Just 20 families? Heartless.

These are always loaded:

Adobe Garamond
Goudy
the aforementioned Helvetica Neue
Univers
Futura

Frutiger, Bodoni, Cheltenham, Meta, Caslon and Clarendon I return to often enough to qualify as can't-live-without's. Obviously we haven't updated the library in a while but still, I can't see how anyone can not have these guys.
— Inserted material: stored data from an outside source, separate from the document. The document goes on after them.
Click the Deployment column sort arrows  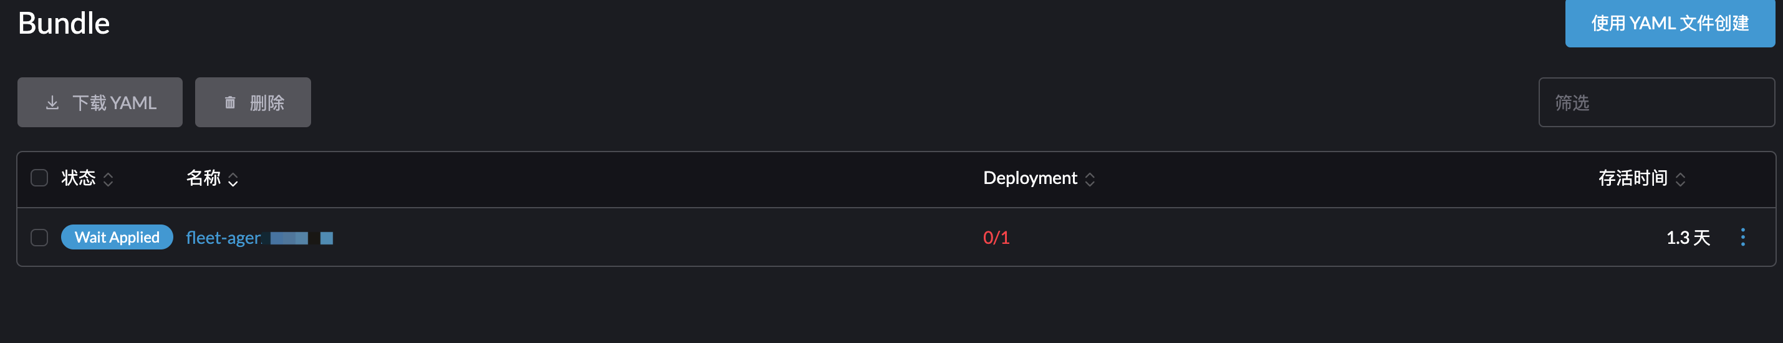click(x=1090, y=179)
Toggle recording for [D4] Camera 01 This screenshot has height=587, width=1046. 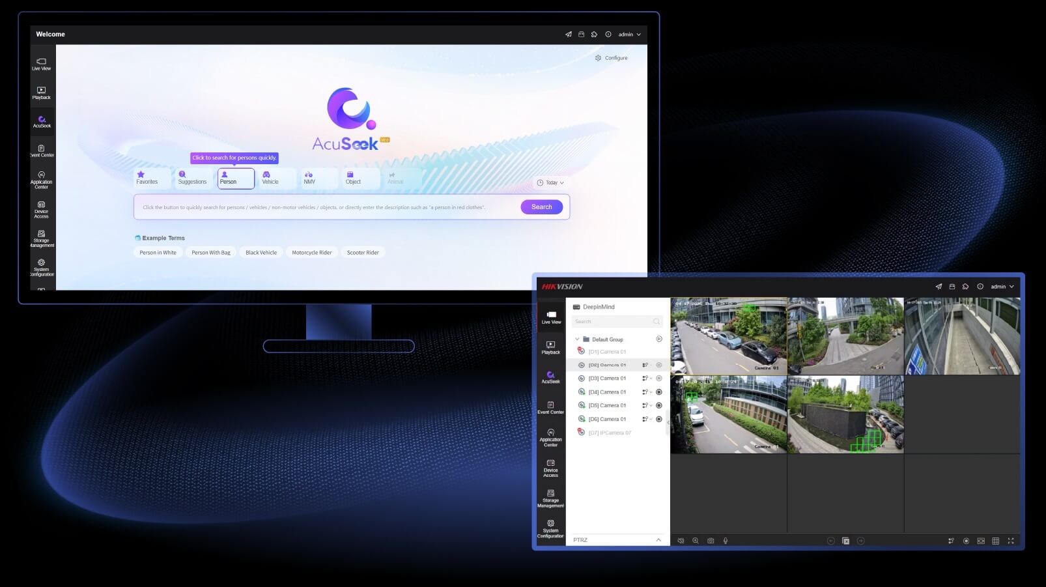[x=658, y=392]
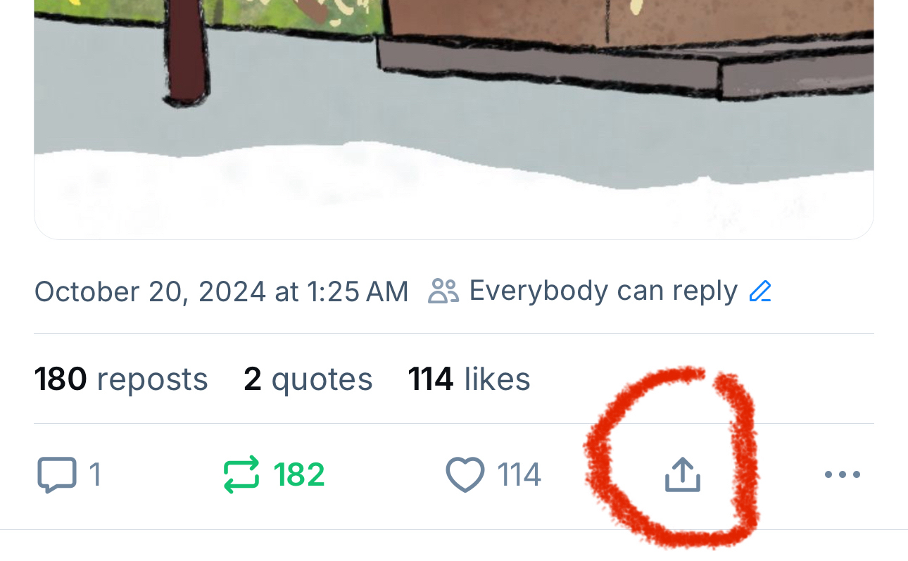Toggle the green repost arrows icon

click(241, 474)
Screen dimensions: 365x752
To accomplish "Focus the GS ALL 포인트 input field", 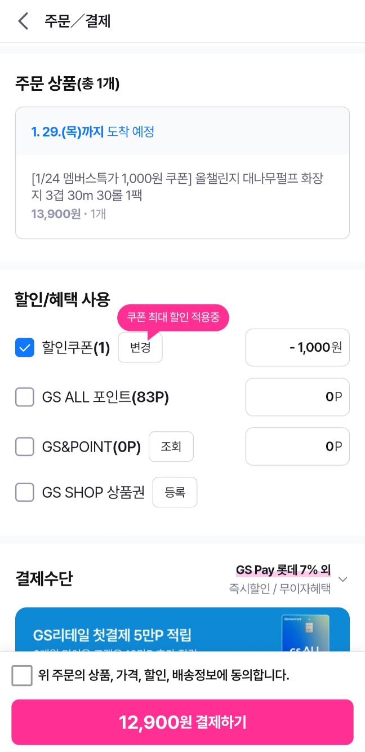I will point(297,397).
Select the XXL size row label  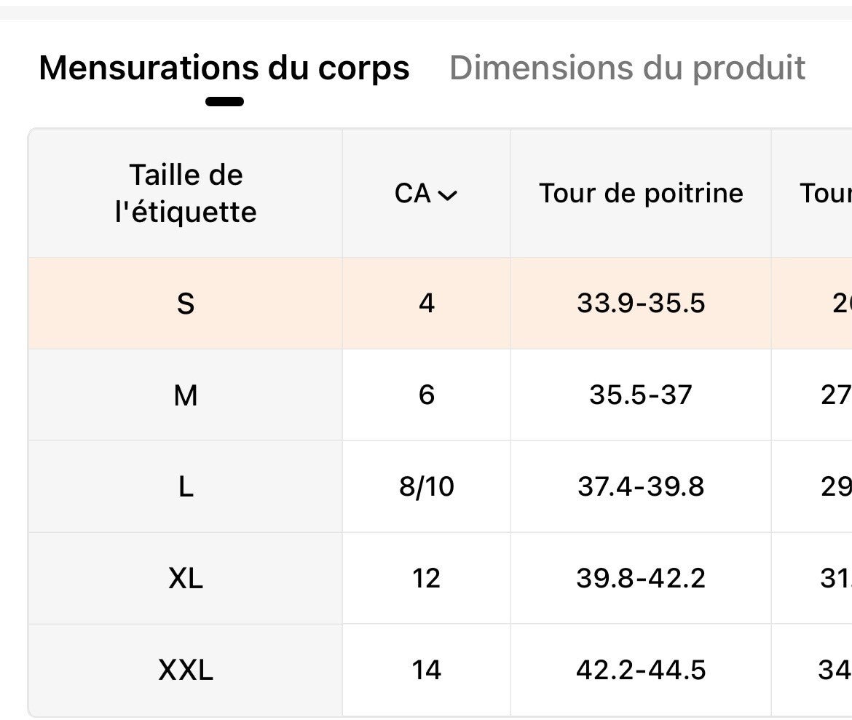[186, 670]
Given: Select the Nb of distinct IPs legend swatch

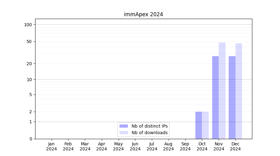Looking at the screenshot, I should [124, 126].
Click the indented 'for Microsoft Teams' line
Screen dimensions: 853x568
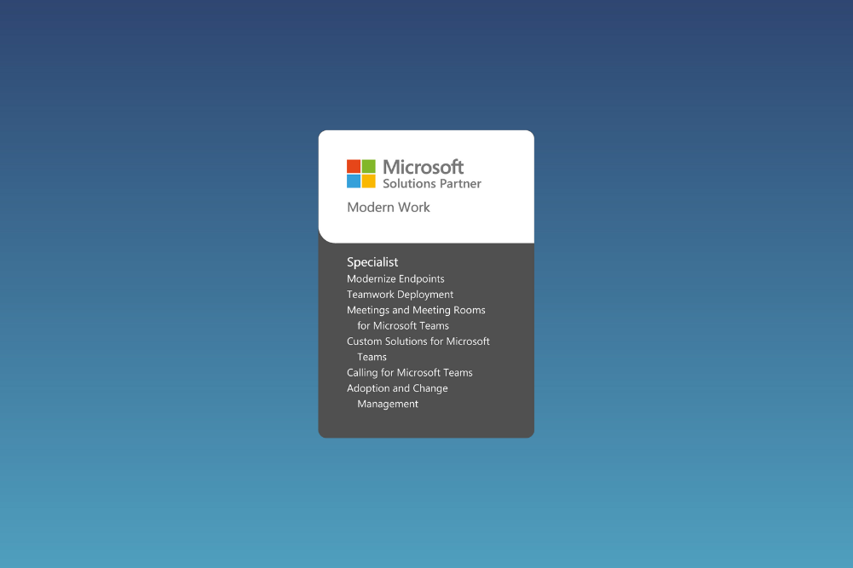pos(403,326)
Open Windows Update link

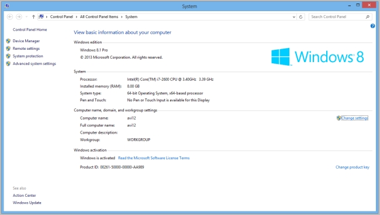pos(27,203)
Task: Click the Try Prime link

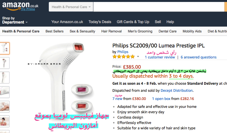Action: pos(28,9)
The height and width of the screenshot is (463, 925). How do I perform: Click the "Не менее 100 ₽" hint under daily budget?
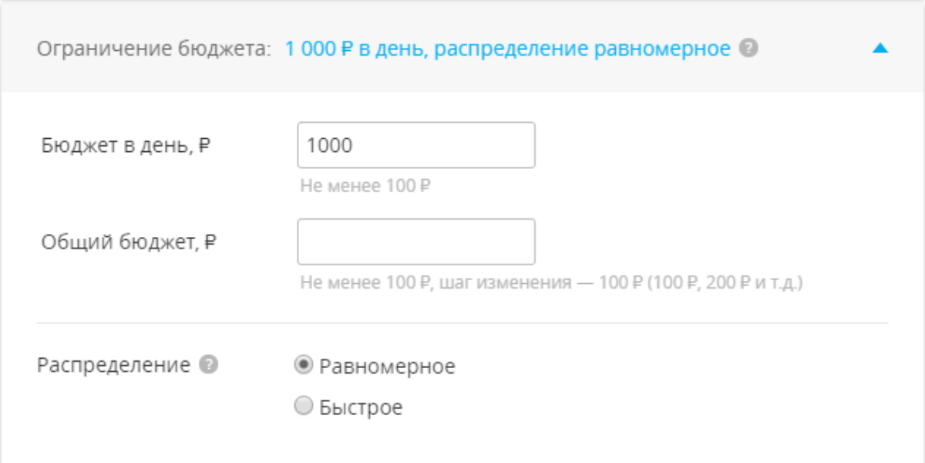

Out of curiosity, are there any worthwhile scripts out there?


lettertiep
10.Jun.2003 2.04am
lettertiep's picture

hmmm, this is what I should consider:

Akzidenz Grotesk BQ
Univers
Frutiger Next (or Avenir?)
Today Sans (or Syntax / Gill Sans?)
The Sans
Trade Gothic (or News Gothic/Vectora?)
Futura
Minion
Palatino
Berthold Baskerville (or Storm's John Baskerville / Monotype Bulmer)
Filosofia
Lexicon nr2 ($$$)
Officina Sans & Serif (or the FF Info series)
Adobe Caslon
Bembo (or HTF Requiem)
Stempel Garamond
Joanna (or Scala?)
Clarendon (or Giza?)

and another two...

I'm sure I forgot some important ones, and maybe some that are more contemporary...
There's a whole lot of choice out there... :-)




kristin
10.Jun.2003 6.09am
kristin's picture

Funny, nobody's mentioned Comic Sans yet.

;)


trae
10.Jun.2003 6.25am
trae's picture

I was waiting for that!

Font Diner's Sparkly (which I love, incidentally) seems to have crept into an awful lot of arsenals... I guess it would be wise to include some retro stuff.


jfp
10.Jun.2003 6.59am
jfp's picture

Just don't take Frutiger Next, take the original Frutiger or Myriad. The Next version is so bad.


eomine
10.Jun.2003 8.33am
eomine's picture

Hmm, what's so bad about Frutiger Next, J-F?
The new italics look too much like Myriad, but
is it enough to say that it is such a bad thing?


plainclothes
10.Jun.2003 8.48am
plainclothes's picture

Out of curiosity, are there any worthwhile scripts out
there?


Adobe's Bickham is an elegant design, and well
accompanied by beginnings, endings, and flourishes.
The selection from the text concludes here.